Communal obligations need to be understood within the assumptions of Jewish theology. The sages taught that a Jew should not regard these social duties as burdens but as yet more ways in which men showed their love for God and righteousness.

Paul Johnson in A History of the Jews (1987)

Paul Johnson’s description of the Jewish Diaspora’s welfare system as the first welfare state may seem unwarranted. All societies are welfare societies – in the sense that all societies involve some kinds of interaction which benefit the welfare of some – if not all. In fact Herodotus describes a wide range of welfare system in his The Histories and The Bible also describes welfare systems that are at least 3,000 years old.

However, while I think that his claim may be hard to prove, it is certainly plausible, because it is based on two essential features of a welfare state – in its full and proper sense – both of which exceed earlier welfare systems.

First a proper welfare state must be built into the fabric of the community’s laws and must distinguish both rights and duties for all citizens. It must not be merely a system of state philanthropy or a system of mutual assistance. It must be underpinned by Law.

Given instruction 1 => According to the welfare-state passage, why does the author consider Paul Johnson's claim plausible even though it may be hard to prove?
The rows that follow have no connection to the welfare-state passage.

Source material =>
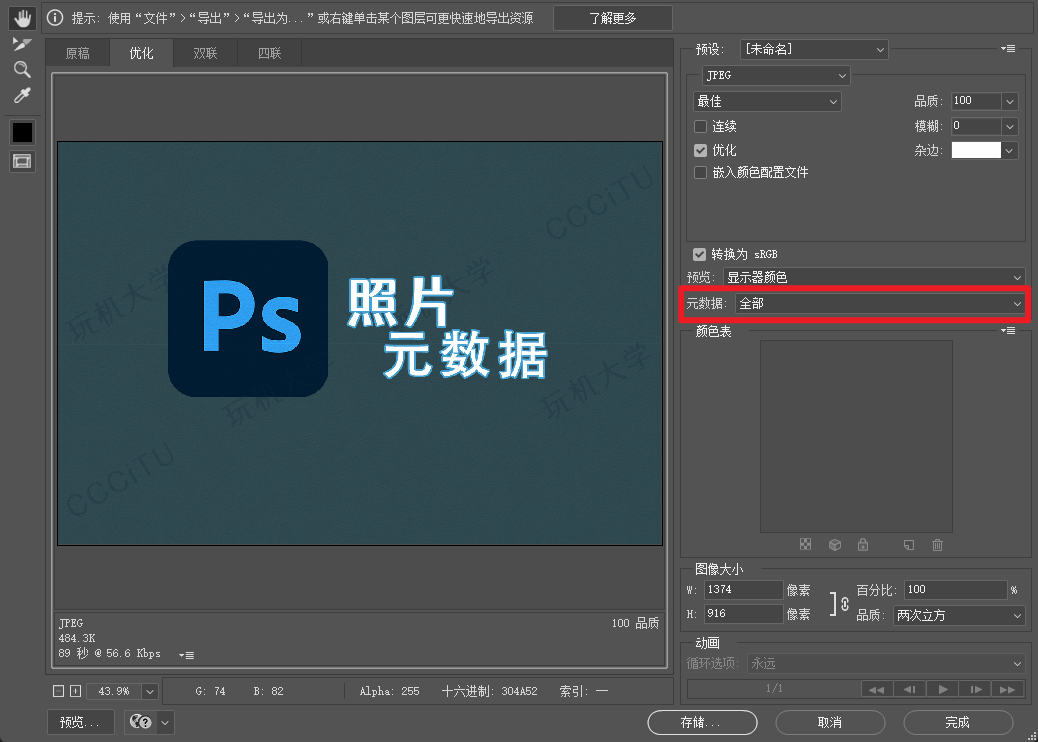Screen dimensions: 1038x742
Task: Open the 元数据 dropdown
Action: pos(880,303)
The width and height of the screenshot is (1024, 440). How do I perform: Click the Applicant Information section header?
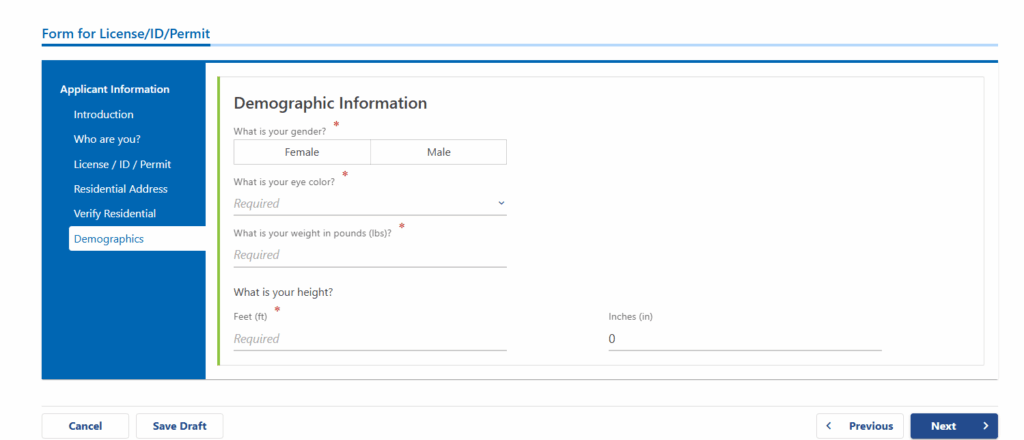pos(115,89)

Given instruction 2 => In the two rows above, switch "Applicant Information" to "Billing Information" and write the lines out again with nothing else altered. Leave the pictures out of your answer.

Final answer 1 => The author considers it plausible because the claim rests on two essential features of a welfare state in its full and proper sense. Both of those features exceed earlier welfare systems.

Final answer 2 =>
Screen dimensions: 1038x742
Task: Open the 元数据 dropdown
Action: pos(880,303)
The width and height of the screenshot is (1024, 440). How do I perform: Click the Billing Information section header?
pos(115,89)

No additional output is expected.